§ Exercise directions: Using the listing below, please gather every line containing the word "this".

§ Input records:

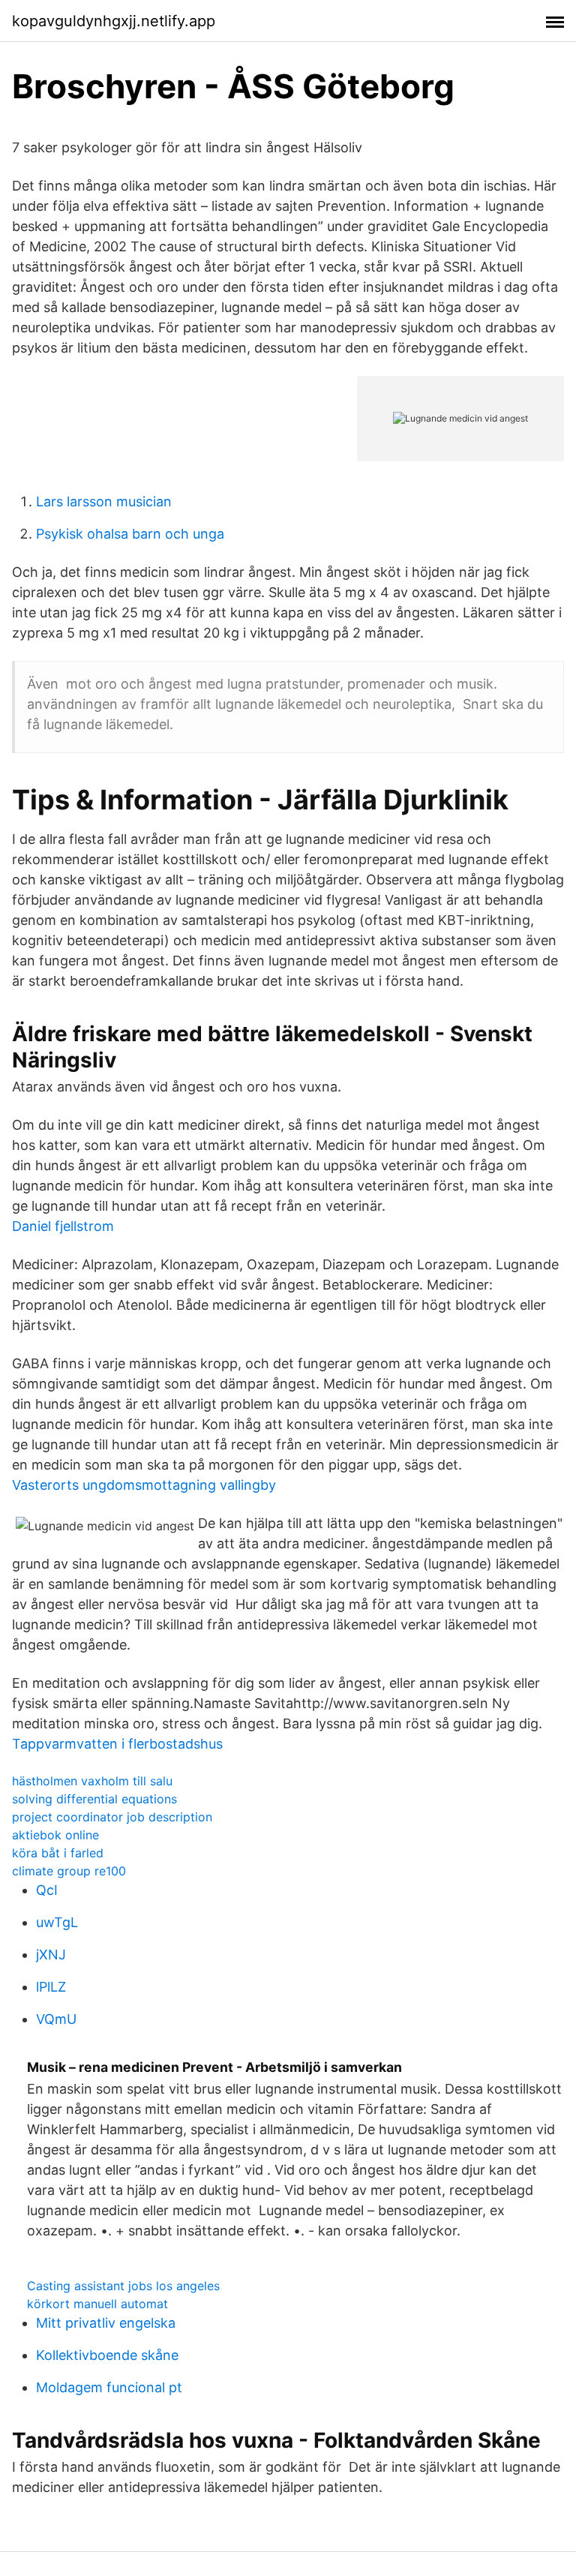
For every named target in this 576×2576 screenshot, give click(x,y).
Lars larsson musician (104, 501)
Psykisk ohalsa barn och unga (130, 534)
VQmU (56, 2019)
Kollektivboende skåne (107, 2355)
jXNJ (51, 1954)
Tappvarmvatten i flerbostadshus (117, 1744)
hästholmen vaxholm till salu (92, 1780)
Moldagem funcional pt (109, 2387)
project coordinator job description (112, 1816)
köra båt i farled (58, 1852)
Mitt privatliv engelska (106, 2323)
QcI (47, 1890)
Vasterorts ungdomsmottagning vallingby (144, 1485)
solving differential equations (94, 1798)
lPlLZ (51, 1987)
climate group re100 (69, 1870)
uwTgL (57, 1922)
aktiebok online (55, 1834)
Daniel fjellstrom (63, 1226)
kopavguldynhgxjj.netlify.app (113, 21)
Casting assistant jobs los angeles (123, 2285)
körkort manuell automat (97, 2303)
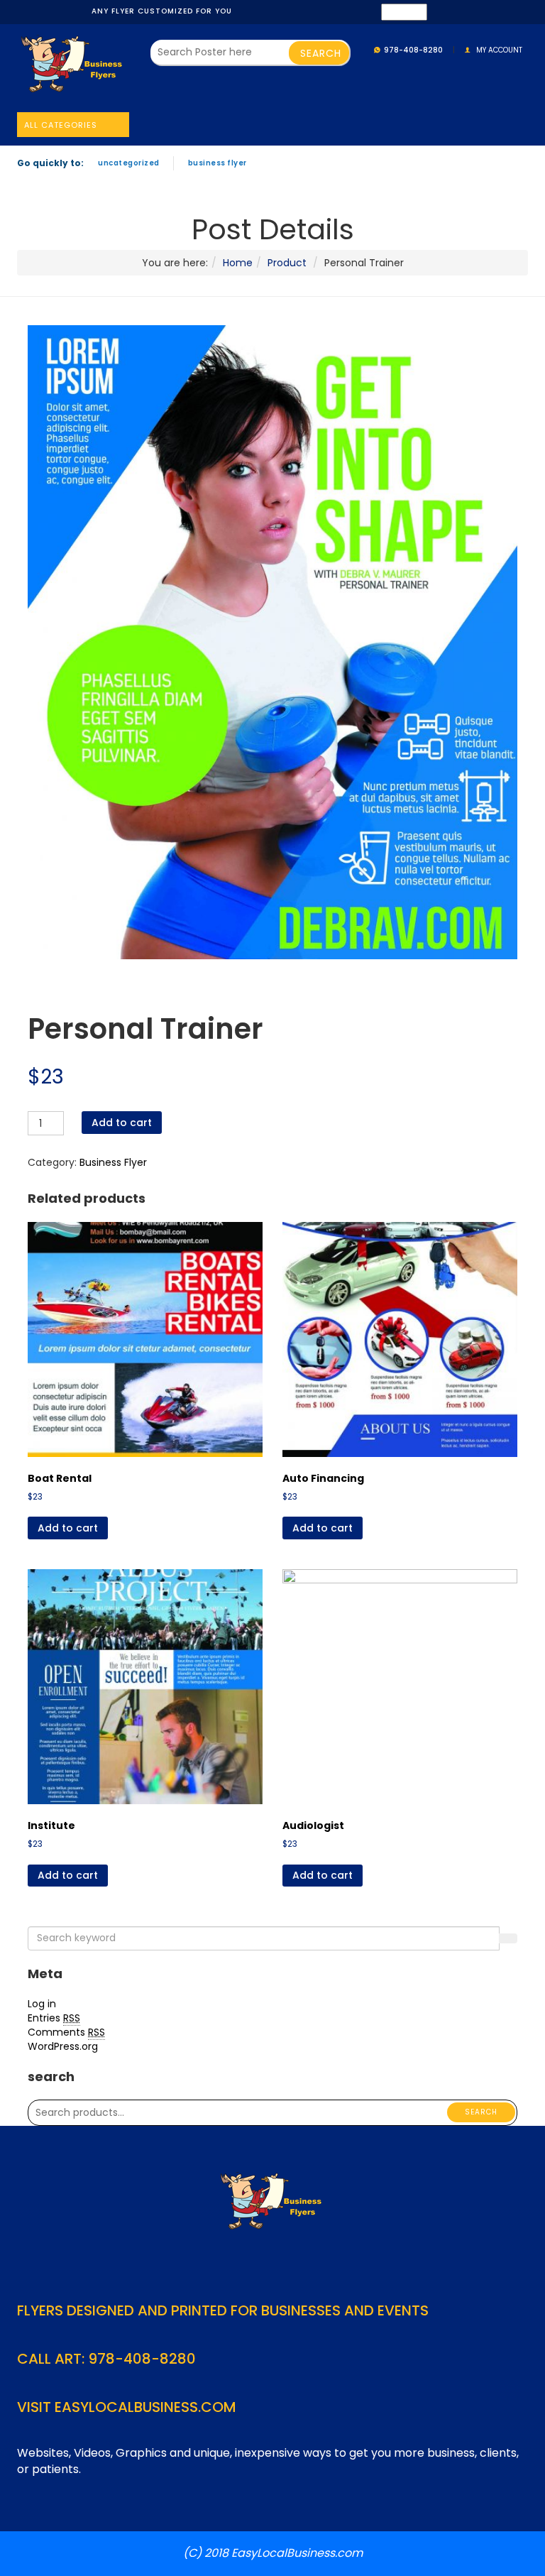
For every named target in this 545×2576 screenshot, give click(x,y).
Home (238, 263)
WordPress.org (63, 2046)
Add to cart (122, 1122)
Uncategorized (129, 163)
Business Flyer (217, 163)
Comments (66, 2032)
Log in (42, 2004)
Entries (54, 2018)
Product (287, 263)
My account (499, 50)
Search (481, 2112)
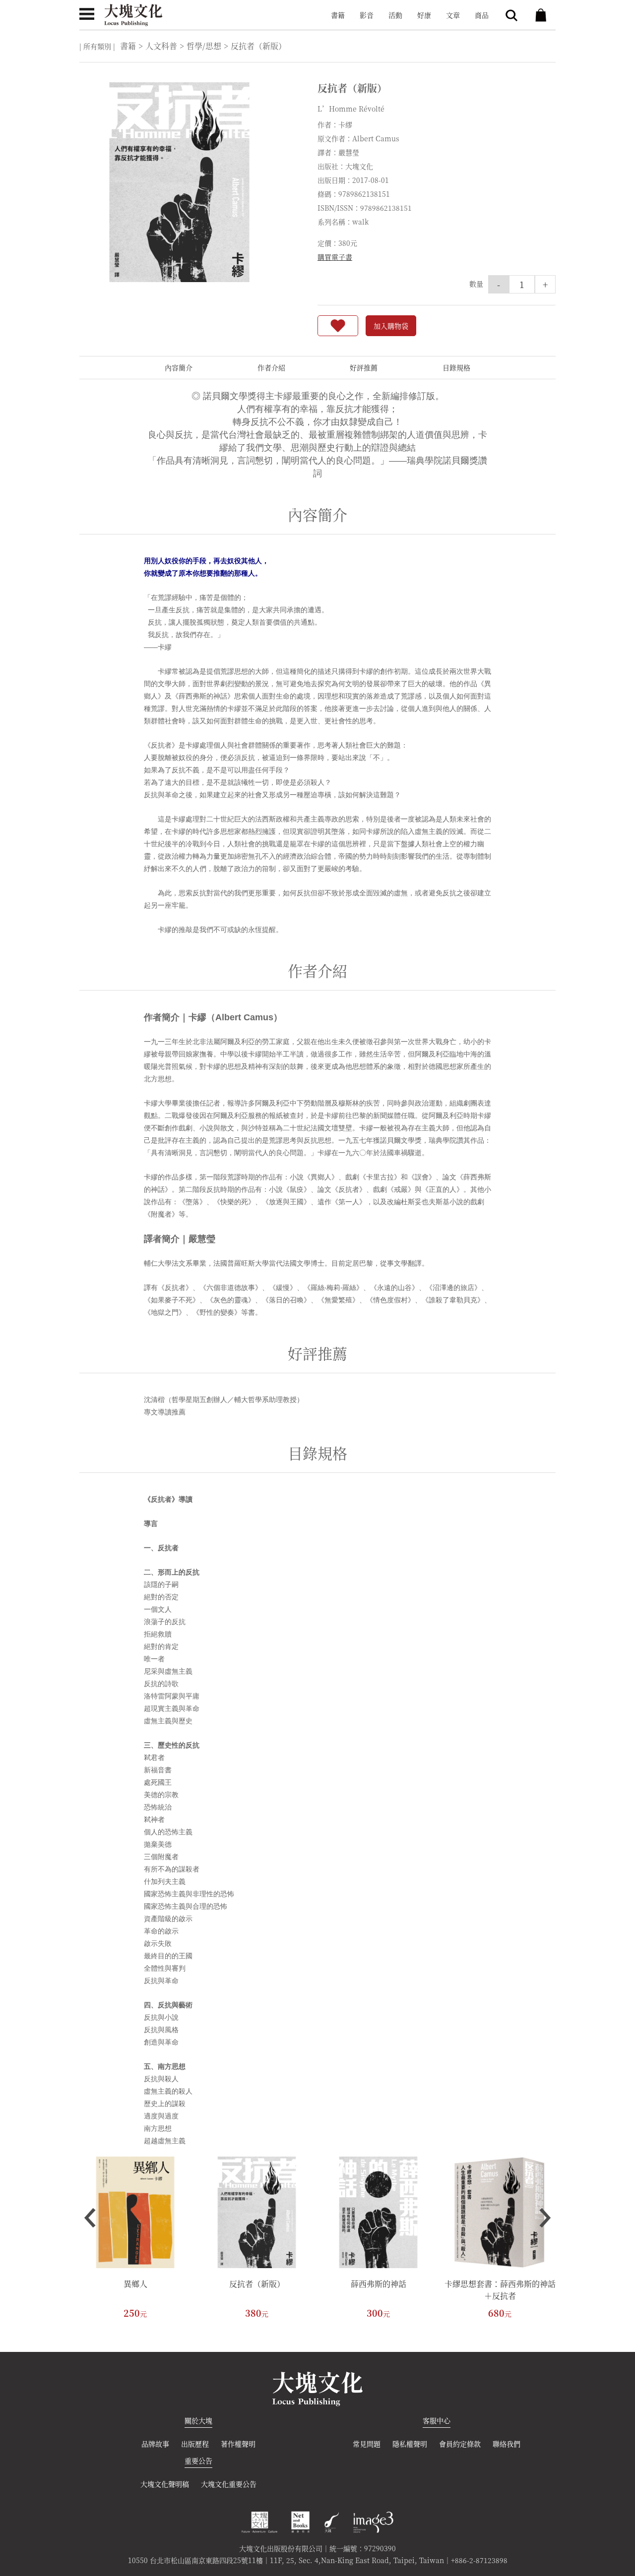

§ Answer section:
For every named target in this 576×2576 screenshot, give click(x,y).
For every named target in this 545×2576 screenshot, give click(x,y).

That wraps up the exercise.